For the last six years, Kushner has been working to adapt the 800-page Team of Rivals: The Political Genius of Abraham Lincoln by Doris Kearns Goodwin to a two-hour film, and after Lincoln’s screen debut on November 16, it has finally paid off. With the glowing audience reviews and critical acclaim, the star-studded team of Lincoln, including Daniel Day-Lewis as President Abraham Lincoln, Sally Field as First Lady Mary Todd Lincoln, and Steven Spielberg directing, may be having well-founded dreams of Oscar nominations in January.

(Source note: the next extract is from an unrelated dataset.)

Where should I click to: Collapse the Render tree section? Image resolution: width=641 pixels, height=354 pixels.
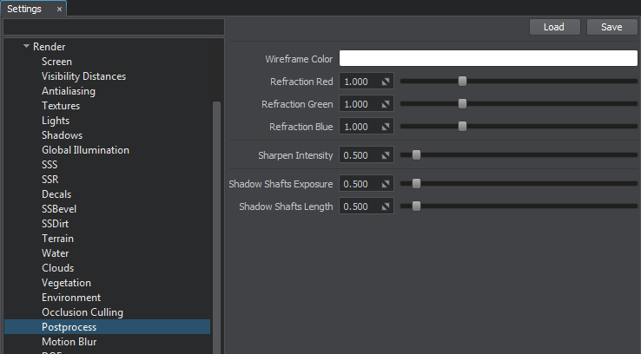[27, 47]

But beyond the praise, Lincoln holds a more meaningful message to society today, which is presumably why Kushner embarked on such a daunting task in the first place. While Lincoln attempts to illustrate the man’s achievements of a past generation, Kushner purports to draw similarities between our current societal and political climate and that of Lincoln’s. He reflected that he and Spielberg both believed the Lincoln project had a relevant message to today’s audience.The cinematic masterpiece proves the success of democracy and the astounding possibilities of the America elected. In an era where the American people may be losing sight of this, he believed the film could breathe life into an old story of the country’s politics and thus reinvigorate the current and ongoing one.
Much of Kushner’s professional life is aimed at advancing society through rethinking paradigms and challenging the status quo, and as a prominent gay figure, he frequently turns America’s lens to its intolerance of the gay community.
In what many consider Kushner’s pièce de résistance, Angels in America: A Gay Fantasia on National Themes, Kushner casts a light on the cultural climate of America in the late 1980s and its widespread homophobia and prejudice of homosexuals during the sweeping spread of the AIDS epidemic. Set in a time of vast intolerance, the play gives a voice to the gay community, bestowing Kushner the reputation of sympathetic advocate for the outsider.
While some reactions to his work dub it as highly controversial, Kushner’s plays are not aggressive. They are written to be thought-provoking, entertaining, and even poignant, not polemical. And it is this aspect which ties Kushner’s creative work to that of romance writers of today. Erotic publications, while intended for entertainment reading, can also acutely address the topic of gay rights through the scope of ManLove romance.
In the instance of Hunter’s Moon by Britt Kenley, the author presents two contrasting social backdrops for her hero, Jeremy, the first being his childhood community riddled with gay prejudice and intolerance, and the second being his lover’s community of total acceptance. By comparing the two situations, the audience is struck with the injustice of the first and the simplicity of the second.
Differing from this dichotomy, in her captivating novel, Going Under, Tonya Ramagos sets the ManLove romance in a town of total acceptance, where only the bad guys display any negativity toward the gay population. In this sense it has a more escapism feel, allowing the reader to get lost in a society that many may only be able to imagine.
While gay rights may be radical today, in the future they will undoubtedly be thought back on as the obvious progression for the United States’ society. Just as Lincoln wrote in a letter dated April 4, 1864, “If slavery is not wrong, nothing is wrong,” today, “slavery” could easily be replaced with “gay intolerance.”
Until that day of equality, art, governance, and prominent figures such as Tony Kushner will continue to fight for gay rights, and in the meantime, we can all cross our fingers Kushner starts working on a steamy romance!